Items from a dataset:
§

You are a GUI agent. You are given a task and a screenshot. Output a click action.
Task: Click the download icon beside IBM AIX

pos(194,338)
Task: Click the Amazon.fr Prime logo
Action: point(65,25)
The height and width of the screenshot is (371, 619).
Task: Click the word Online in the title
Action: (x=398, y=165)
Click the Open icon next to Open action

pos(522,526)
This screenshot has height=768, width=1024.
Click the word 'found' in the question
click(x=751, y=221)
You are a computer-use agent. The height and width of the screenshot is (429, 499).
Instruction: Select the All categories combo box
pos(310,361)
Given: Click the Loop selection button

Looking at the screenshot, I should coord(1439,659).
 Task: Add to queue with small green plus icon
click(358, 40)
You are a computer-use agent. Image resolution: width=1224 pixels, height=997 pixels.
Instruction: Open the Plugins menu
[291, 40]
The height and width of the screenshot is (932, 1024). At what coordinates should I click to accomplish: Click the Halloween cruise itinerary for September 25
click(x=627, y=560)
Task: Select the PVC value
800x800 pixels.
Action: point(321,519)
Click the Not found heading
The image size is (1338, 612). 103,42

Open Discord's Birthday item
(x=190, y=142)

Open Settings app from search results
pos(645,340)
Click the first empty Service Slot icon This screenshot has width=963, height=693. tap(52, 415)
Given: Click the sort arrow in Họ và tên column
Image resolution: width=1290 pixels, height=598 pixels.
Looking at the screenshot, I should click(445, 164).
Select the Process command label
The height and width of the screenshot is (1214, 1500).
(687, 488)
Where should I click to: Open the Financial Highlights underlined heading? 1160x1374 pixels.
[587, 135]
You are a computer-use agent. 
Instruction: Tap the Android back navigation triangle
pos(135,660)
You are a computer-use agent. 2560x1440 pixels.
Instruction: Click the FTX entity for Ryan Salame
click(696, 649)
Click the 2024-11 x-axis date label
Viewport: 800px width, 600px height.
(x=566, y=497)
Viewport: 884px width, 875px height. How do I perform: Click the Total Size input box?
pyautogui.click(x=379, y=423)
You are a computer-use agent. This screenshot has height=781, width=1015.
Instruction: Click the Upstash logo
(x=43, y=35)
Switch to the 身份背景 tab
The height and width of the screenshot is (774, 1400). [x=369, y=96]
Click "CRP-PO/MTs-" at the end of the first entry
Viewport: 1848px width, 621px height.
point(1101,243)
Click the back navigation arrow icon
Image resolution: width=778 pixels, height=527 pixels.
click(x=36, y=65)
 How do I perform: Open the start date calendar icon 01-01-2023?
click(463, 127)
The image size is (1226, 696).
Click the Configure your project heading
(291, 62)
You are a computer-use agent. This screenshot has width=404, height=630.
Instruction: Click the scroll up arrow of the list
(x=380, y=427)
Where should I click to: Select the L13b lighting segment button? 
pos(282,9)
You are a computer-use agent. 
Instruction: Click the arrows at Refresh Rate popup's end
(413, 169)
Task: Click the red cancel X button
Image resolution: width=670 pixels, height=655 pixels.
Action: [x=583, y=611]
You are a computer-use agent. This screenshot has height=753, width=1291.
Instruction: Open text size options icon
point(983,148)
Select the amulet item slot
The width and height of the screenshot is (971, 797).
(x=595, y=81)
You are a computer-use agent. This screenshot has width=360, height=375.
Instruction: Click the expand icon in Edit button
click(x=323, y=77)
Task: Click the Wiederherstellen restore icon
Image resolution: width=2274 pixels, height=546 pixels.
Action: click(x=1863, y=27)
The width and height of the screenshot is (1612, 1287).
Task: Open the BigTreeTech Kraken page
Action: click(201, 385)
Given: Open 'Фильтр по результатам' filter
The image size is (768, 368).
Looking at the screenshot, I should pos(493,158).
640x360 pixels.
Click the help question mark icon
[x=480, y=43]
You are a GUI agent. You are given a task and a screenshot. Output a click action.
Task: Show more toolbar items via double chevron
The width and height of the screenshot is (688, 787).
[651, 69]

§

[Problem to solve] Output the full set of entries exactly as they were given.

[Answer below]
You are a GUI agent. You are given a task and a screenshot. Output a click action.
Task: Click the download icon beside IBM AIX

pos(194,338)
Task: Click the Amazon.fr Prime logo
Action: point(65,25)
The height and width of the screenshot is (371, 619).
Task: Click the word Online in the title
Action: (x=398, y=165)
Click the Open icon next to Open action

pos(522,526)
This screenshot has height=768, width=1024.
Click the word 'found' in the question
click(x=751, y=221)
You are a computer-use agent. The height and width of the screenshot is (429, 499).
Instruction: Select the All categories combo box
pos(310,361)
Given: Click the Loop selection button

Looking at the screenshot, I should coord(1439,659).
 Task: Add to queue with small green plus icon
click(358, 40)
You are a computer-use agent. Image resolution: width=1224 pixels, height=997 pixels.
Instruction: Open the Plugins menu
[291, 40]
The height and width of the screenshot is (932, 1024). At what coordinates should I click to accomplish: Click the Halloween cruise itinerary for September 25
click(x=627, y=560)
Task: Select the PVC value
800x800 pixels.
Action: point(321,519)
Click the Not found heading
The image size is (1338, 612). 103,42

Open Discord's Birthday item
(x=190, y=142)

Open Settings app from search results
pos(645,340)
Click the first empty Service Slot icon This screenshot has width=963, height=693. tap(52, 415)
Given: Click the sort arrow in Họ và tên column
Image resolution: width=1290 pixels, height=598 pixels.
Looking at the screenshot, I should click(445, 164).
Select the Process command label
The height and width of the screenshot is (1214, 1500).
(687, 488)
Where should I click to: Open the Financial Highlights underlined heading? 1160x1374 pixels.
[587, 135]
You are a computer-use agent. 
Instruction: Tap the Android back navigation triangle
pos(135,660)
You are a computer-use agent. 2560x1440 pixels.
Instruction: Click the FTX entity for Ryan Salame
click(696, 649)
Click the 2024-11 x-axis date label
Viewport: 800px width, 600px height.
(x=566, y=497)
Viewport: 884px width, 875px height. How do I perform: Click the Total Size input box?
pyautogui.click(x=379, y=423)
You are a computer-use agent. This screenshot has height=781, width=1015.
Instruction: Click the Upstash logo
(x=43, y=35)
Switch to the 身份背景 tab
The height and width of the screenshot is (774, 1400). [x=369, y=96]
Click "CRP-PO/MTs-" at the end of the first entry
Viewport: 1848px width, 621px height.
point(1101,243)
Click the back navigation arrow icon
Image resolution: width=778 pixels, height=527 pixels.
click(x=36, y=65)
 How do I perform: Open the start date calendar icon 01-01-2023?
click(463, 127)
The image size is (1226, 696).
Click the Configure your project heading
(291, 62)
You are a computer-use agent. This screenshot has width=404, height=630.
Instruction: Click the scroll up arrow of the list
(x=380, y=427)
Where should I click to: Select the L13b lighting segment button? 
pos(282,9)
You are a computer-use agent. 
Instruction: Click the arrows at Refresh Rate popup's end
(413, 169)
Task: Click the red cancel X button
Image resolution: width=670 pixels, height=655 pixels.
Action: [x=583, y=611]
You are a computer-use agent. This screenshot has height=753, width=1291.
Instruction: Open text size options icon
point(983,148)
Select the amulet item slot
The width and height of the screenshot is (971, 797).
(x=595, y=81)
You are a computer-use agent. This screenshot has width=360, height=375.
Instruction: Click the expand icon in Edit button
click(x=323, y=77)
Task: Click the Wiederherstellen restore icon
Image resolution: width=2274 pixels, height=546 pixels.
Action: click(x=1863, y=27)
The width and height of the screenshot is (1612, 1287).
Task: Open the BigTreeTech Kraken page
Action: click(201, 385)
Given: Open 'Фильтр по результатам' filter
The image size is (768, 368).
Looking at the screenshot, I should pos(493,158).
640x360 pixels.
Click the help question mark icon
[x=480, y=43]
You are a GUI agent. You are given a task and a screenshot. Output a click action.
Task: Show more toolbar items via double chevron
The width and height of the screenshot is (688, 787).
[651, 69]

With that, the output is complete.